🤖 AI Summary
To address the pervasive heterophily in heterogeneous graphs—where modeling similarity between cross-type nodes is inherently challenging—this paper proposes HGMS, a novel pre-training framework. First, it introduces an edge-strength-aware heterogeneous edge dropping augmentation strategy to mitigate structural noise. Second, it incorporates a self-expressive matrix-driven multi-view homophily modeling mechanism: the learned self-expressive matrix serves as an auxiliary enhanced view, enabling accurate identification and correction of false negatives in contrastive learning. Notably, HGMS is the first method to jointly leverage self-expressive learning and edge-level adaptive augmentation for heterogeneous graph pre-training.
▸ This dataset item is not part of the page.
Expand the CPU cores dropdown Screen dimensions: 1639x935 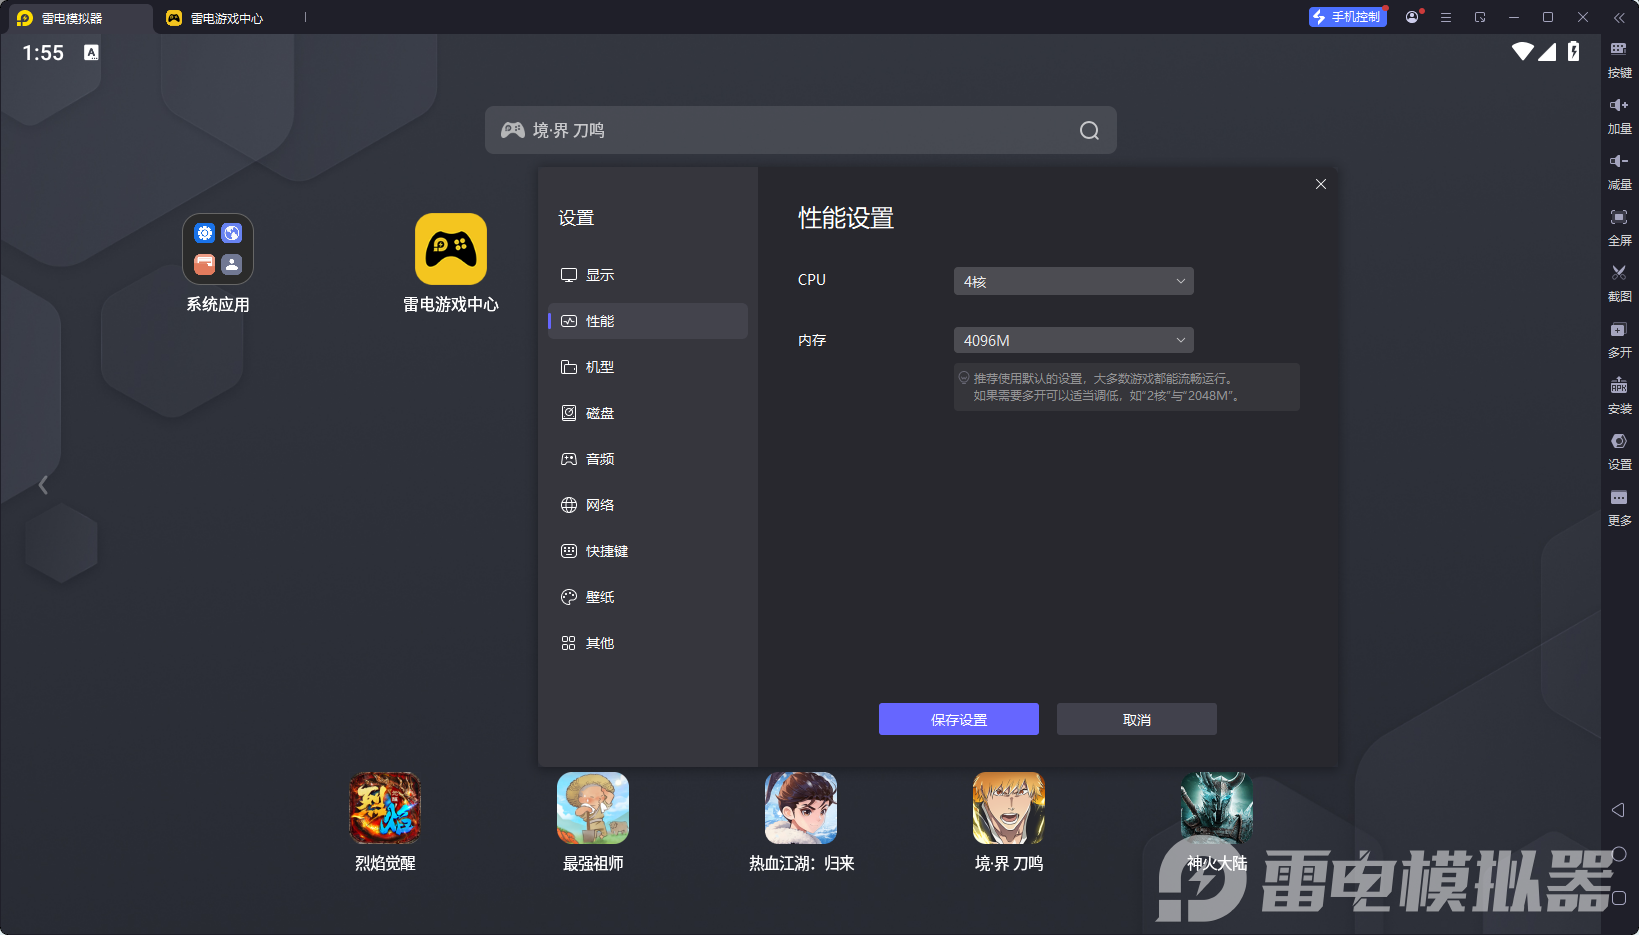pos(1073,281)
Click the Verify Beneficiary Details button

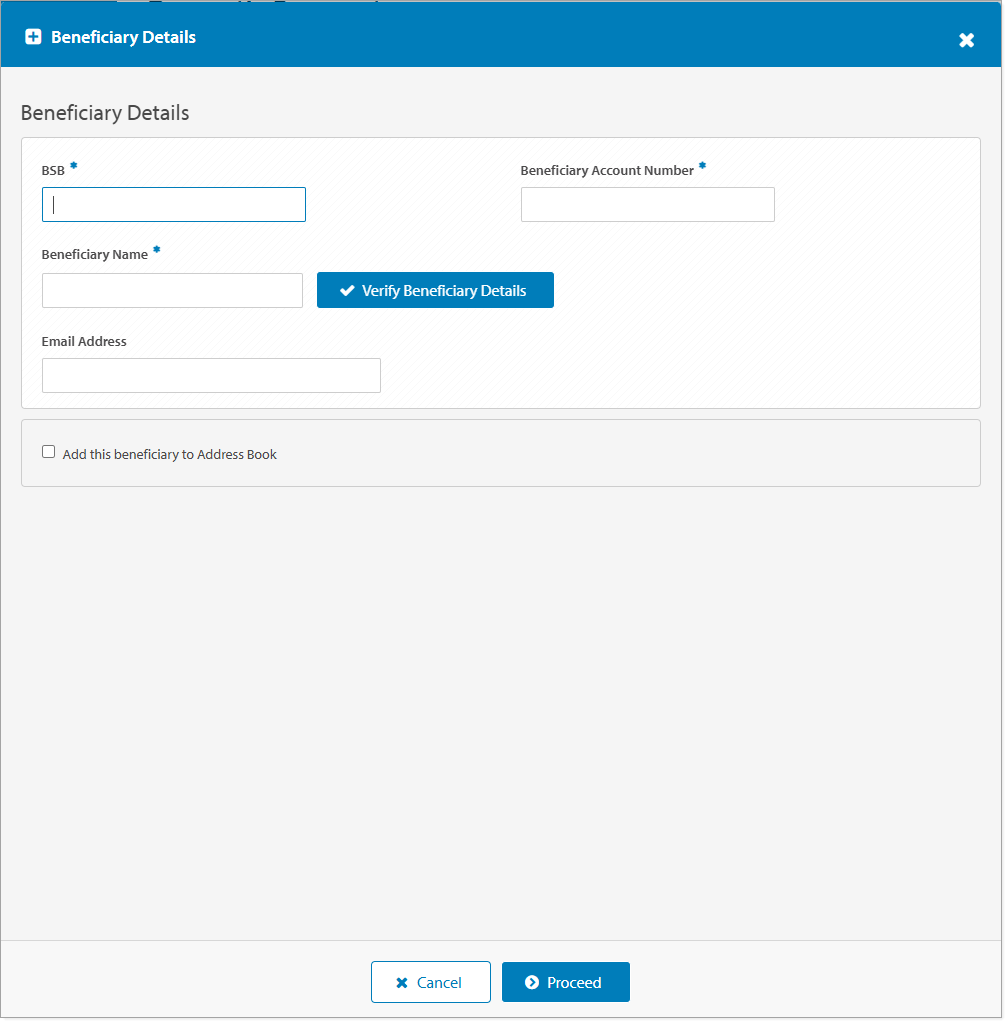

Extensive experiments demonstrate that HGMS consistently outperforms state-of-the-art methods across multiple downstream tasks, empirically validating that explicit homophily modeling is critical for enhancing heterogeneous graph representation learning.
📝 Abstract
Heterogeneous graph pre-training (HGP) has demonstrated remarkable performance across various domains. However, the issue of heterophily in real-world heterogeneous graphs (HGs) has been largely overlooked. To bridge this research gap, we proposed a novel heterogeneous graph contrastive learning framework, termed HGMS, which leverages connection strength and multi-view self-expression to learn homophilous node representations. Specifically, we design a heterogeneous edge dropping augmentation strategy that enhances the homophily of augmented views. Moreover, we introduce a multi-view self-expressive learning method to infer the homophily between nodes. In practice, we develop two approaches to solve the self-expressive matrix. The solved self-expressive matrix serves as an additional augmented view to provide homophilous information and is used to identify false negatives in contrastive loss. Extensive experimental results demonstrate the superiority of HGMS across different downstream tasks.